__Your instructions__: Copy out, with no changes, the entries from the line containing "The height and width of the screenshot is (400, 590)." through the end of the stored records, including both ends.

Start of Dataset excerpts

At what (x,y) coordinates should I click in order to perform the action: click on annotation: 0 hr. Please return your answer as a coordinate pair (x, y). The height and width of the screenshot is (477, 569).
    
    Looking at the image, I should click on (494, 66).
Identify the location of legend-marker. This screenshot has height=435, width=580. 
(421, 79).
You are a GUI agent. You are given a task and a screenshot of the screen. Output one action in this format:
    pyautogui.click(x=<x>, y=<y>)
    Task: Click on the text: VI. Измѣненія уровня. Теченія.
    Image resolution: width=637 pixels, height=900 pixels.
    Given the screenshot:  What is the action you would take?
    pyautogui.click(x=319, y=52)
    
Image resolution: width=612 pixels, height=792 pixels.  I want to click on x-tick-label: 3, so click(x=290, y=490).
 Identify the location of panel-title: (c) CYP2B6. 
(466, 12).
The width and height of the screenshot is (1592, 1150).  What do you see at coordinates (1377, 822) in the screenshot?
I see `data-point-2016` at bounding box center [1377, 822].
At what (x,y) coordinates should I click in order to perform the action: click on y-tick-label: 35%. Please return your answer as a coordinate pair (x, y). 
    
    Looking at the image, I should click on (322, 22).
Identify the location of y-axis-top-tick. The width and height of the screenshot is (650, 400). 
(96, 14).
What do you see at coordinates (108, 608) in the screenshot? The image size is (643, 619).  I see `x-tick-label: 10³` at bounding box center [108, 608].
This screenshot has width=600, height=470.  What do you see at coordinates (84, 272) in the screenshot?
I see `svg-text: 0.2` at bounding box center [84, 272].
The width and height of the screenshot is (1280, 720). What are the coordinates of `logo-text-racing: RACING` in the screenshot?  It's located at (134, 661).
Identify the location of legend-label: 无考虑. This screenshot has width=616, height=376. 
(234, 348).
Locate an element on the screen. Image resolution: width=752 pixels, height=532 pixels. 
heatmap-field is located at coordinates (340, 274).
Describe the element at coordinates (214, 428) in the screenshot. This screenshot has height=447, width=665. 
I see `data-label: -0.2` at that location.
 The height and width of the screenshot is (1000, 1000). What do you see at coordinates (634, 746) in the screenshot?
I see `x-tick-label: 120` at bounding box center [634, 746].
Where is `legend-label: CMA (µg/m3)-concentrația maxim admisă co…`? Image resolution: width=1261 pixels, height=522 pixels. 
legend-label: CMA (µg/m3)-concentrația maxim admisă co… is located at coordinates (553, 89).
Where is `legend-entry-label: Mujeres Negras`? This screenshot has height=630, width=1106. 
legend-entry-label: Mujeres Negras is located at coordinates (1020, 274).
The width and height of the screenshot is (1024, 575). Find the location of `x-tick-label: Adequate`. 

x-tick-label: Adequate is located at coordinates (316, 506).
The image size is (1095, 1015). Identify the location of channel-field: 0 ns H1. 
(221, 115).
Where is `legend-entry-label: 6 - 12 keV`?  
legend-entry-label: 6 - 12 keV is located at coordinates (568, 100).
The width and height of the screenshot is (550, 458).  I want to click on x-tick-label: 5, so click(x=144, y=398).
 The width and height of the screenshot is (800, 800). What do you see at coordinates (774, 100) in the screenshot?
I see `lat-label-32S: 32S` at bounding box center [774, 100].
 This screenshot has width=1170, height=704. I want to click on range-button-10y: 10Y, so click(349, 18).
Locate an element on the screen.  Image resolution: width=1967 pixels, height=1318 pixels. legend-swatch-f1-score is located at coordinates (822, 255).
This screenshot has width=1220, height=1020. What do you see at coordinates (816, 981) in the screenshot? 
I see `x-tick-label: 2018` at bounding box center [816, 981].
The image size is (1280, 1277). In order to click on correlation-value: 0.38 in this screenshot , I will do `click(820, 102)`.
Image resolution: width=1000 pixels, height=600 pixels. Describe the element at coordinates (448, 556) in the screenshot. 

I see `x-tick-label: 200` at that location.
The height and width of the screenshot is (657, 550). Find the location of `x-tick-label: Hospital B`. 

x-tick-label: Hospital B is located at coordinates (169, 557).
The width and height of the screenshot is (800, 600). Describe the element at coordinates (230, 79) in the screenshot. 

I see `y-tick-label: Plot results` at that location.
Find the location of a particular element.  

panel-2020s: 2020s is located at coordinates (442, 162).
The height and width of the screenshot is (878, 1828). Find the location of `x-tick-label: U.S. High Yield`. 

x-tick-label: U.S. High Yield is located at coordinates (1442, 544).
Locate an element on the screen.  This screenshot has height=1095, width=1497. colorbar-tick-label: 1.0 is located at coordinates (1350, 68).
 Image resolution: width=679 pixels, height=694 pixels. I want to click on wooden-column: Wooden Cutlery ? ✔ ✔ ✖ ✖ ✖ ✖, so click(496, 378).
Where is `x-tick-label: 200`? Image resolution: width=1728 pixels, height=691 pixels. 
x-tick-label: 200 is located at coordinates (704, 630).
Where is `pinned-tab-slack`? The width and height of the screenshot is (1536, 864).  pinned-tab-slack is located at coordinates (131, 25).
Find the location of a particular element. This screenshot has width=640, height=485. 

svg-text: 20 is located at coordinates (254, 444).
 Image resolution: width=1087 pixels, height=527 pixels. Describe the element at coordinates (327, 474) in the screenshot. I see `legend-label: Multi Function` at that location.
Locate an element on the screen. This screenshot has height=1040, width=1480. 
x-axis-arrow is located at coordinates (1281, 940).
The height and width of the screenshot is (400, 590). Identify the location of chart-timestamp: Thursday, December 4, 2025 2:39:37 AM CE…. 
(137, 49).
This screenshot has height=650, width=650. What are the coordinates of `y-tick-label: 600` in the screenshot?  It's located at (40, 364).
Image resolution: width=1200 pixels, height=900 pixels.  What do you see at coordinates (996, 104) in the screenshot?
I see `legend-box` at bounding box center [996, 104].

End of Dataset excerpts

__Solution to the exercise__:
The height and width of the screenshot is (400, 590). Identify the location of chart-timestamp: Thursday, December 4, 2025 2:39:37 AM CE…. 
(137, 49).
This screenshot has height=650, width=650. What are the coordinates of `y-tick-label: 600` in the screenshot?  It's located at (40, 364).
Image resolution: width=1200 pixels, height=900 pixels.  What do you see at coordinates (996, 104) in the screenshot?
I see `legend-box` at bounding box center [996, 104].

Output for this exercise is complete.